国有林野事業では、国有林野を「国民の森林(もり)」として位置付け、国民に対する情報の公開、フィールドの提供、森林・林業に関する普及啓発等により、国民に開かれた管理経営に努めている。

また、国民の意見を聴取するため、一般公募により「国有林モニター」を選定し、「国有林モニター会議」や現地見学会、アンケート調査等を行っている。

このほか、SNSの活用やホームページの内容の充実に努めるとともに、森林管理局の新たな取組や年間の業務予定等を公表するなど、国民への情報発信に積極的に取り組んでいる。


(森林環境教育の推進)

国有林野事業では、森林環境教育の場としての国有林野の利用を進めるため、森林環境教育のプログラムの整備、フィールドの提供等に取り組んでいる。

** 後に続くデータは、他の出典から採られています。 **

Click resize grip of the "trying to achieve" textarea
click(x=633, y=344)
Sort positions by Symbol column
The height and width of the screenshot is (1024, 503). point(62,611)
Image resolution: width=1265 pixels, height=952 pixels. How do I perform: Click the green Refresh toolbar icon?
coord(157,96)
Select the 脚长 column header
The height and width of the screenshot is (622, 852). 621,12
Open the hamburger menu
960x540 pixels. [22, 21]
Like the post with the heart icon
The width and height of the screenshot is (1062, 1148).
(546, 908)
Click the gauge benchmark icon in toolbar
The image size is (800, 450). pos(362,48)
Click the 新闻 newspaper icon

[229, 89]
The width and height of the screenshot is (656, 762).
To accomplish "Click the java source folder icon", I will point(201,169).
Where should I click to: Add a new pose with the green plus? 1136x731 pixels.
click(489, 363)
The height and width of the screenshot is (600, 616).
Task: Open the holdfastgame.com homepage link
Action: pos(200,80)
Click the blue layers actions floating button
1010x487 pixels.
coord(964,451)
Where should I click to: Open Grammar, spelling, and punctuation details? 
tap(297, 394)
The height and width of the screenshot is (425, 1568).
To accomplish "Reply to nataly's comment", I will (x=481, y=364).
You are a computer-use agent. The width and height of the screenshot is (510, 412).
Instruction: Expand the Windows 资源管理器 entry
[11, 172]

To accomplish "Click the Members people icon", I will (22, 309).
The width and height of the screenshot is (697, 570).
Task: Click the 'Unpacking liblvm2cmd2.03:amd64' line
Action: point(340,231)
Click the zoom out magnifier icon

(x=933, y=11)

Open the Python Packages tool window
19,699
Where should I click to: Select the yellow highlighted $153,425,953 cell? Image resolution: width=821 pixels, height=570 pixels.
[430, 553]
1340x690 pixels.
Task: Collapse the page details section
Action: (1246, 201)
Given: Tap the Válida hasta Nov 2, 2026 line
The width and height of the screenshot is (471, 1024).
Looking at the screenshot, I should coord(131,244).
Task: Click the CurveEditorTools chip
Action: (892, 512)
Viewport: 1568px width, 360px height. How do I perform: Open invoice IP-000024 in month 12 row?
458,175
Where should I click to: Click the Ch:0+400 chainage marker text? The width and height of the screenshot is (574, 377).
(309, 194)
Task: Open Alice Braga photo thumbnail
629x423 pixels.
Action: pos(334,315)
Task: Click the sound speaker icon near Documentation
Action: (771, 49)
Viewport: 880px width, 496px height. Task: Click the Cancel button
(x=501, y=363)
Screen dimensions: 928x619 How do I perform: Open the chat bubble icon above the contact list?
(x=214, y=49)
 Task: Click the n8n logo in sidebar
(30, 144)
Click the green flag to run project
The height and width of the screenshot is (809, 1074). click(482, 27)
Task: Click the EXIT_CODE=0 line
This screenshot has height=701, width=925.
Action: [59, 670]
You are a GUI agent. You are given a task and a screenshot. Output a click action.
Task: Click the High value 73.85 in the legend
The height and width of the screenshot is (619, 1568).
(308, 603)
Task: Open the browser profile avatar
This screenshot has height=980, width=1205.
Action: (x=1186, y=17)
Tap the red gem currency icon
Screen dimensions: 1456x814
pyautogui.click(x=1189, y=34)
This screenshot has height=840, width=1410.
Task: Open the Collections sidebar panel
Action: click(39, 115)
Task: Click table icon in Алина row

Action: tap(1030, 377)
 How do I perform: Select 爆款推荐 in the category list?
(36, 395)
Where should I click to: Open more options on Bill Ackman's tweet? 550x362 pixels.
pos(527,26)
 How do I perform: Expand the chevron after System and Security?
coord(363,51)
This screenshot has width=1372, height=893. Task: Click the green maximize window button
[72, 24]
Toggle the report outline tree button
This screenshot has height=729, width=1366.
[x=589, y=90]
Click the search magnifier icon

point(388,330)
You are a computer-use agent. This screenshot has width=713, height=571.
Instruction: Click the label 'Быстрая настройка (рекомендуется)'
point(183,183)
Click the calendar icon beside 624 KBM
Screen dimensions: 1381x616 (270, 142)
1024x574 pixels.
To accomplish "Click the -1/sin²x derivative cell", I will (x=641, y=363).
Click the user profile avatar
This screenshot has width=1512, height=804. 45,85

この一環として、学校等と森林管理署等が協定を結び、国有林野の豊かな森林環境を子供たちに提供する「遊々(ゆうゆう)の森」を設定している。令和5(2023)年度末時点で145か所で協定が締結され、森林教室や自然観察、体験林業等の様々な活動が行われている。


(NPO、地域、企業等との連携)

国有林野事業では、NPO、地域、企業等と連携して国民参加の森林(もり)づくりを進めている。

森林(もり)づくりを行うことを希望するNPO等に森林(もり)づくりのフィールドを提供する「ふれあいの森」や、地域住民や民間団体等と合意形成を図りながら、協働・連携して地域や森林の特色を活かした森林整備・保全活動を実施する「モデルプロジェクトの森」を設定しており、令和5(2023)年度末時点で、それぞれ118か所、12か所となっている。

また、企業の社会的責任(CSR)活動等を目的とした森林(もり)づくり活動へのフィールドを提供する「社会貢献の森」、森林保全を目的とした森林パトロールや美化活動等のフィールドを提供する「多様な活動の森」を設定しており、令和5(2023)年度末時点で、それぞれ147か所、84か所となっている。さらに、分収林制度を活用し、企業等が契約者となって社会貢献、社員教育及び顧客とのふれあいの場として森林(もり)づくりを行う「法人の森林(もり)」も設定しており、令和5(2023)年度末時点で459か所となっている。

このほか、歴史的に重要な木造建造物や各地の祭礼行事、伝統工芸等の次代に引き継ぐべき木の文化を守るため、「木の文化を支える森」を設定しており、令和5(2023)年度末時点で23か所となっている(事例4-5)。

事例4-5 「木の文化を支える森」での歩道整備活動

岐阜県の東濃森林管理署は、歴史的建造物の修繕に必要な大径木の森づくりのため、管内の加子母裏木曽(かしもうらきそ)国有林において「木の文化を支える森」として裏木曽古事(うらきそこじ)の森を設定し、地域の協議会と協力しながら管理を行っている。この一環として、裏木曽古事の森の取組を数多くの人に広くPRするため、令和6(2024)年7月に、「初代大ヒノキ(注)」に至る歩道整備のボランティア活動が協議会の呼び掛けにより行われた。

歩道整備には地方公共団体やまちづくり協議会、区⾧会などから35名が参加し、案内看板の設置、腐食した丸太橋の架替え、転石除去など、60年以上前に作られた見学コースの修繕が行われた。また、活動後には地域の木の文化の魅力を発信してもらえるよう、参加者に対して学習会も併せて開催し、大ヒノキまでの道中の見どころや、地域の森林・林業の歴史に関する解説などを行い、多くの好評を得た。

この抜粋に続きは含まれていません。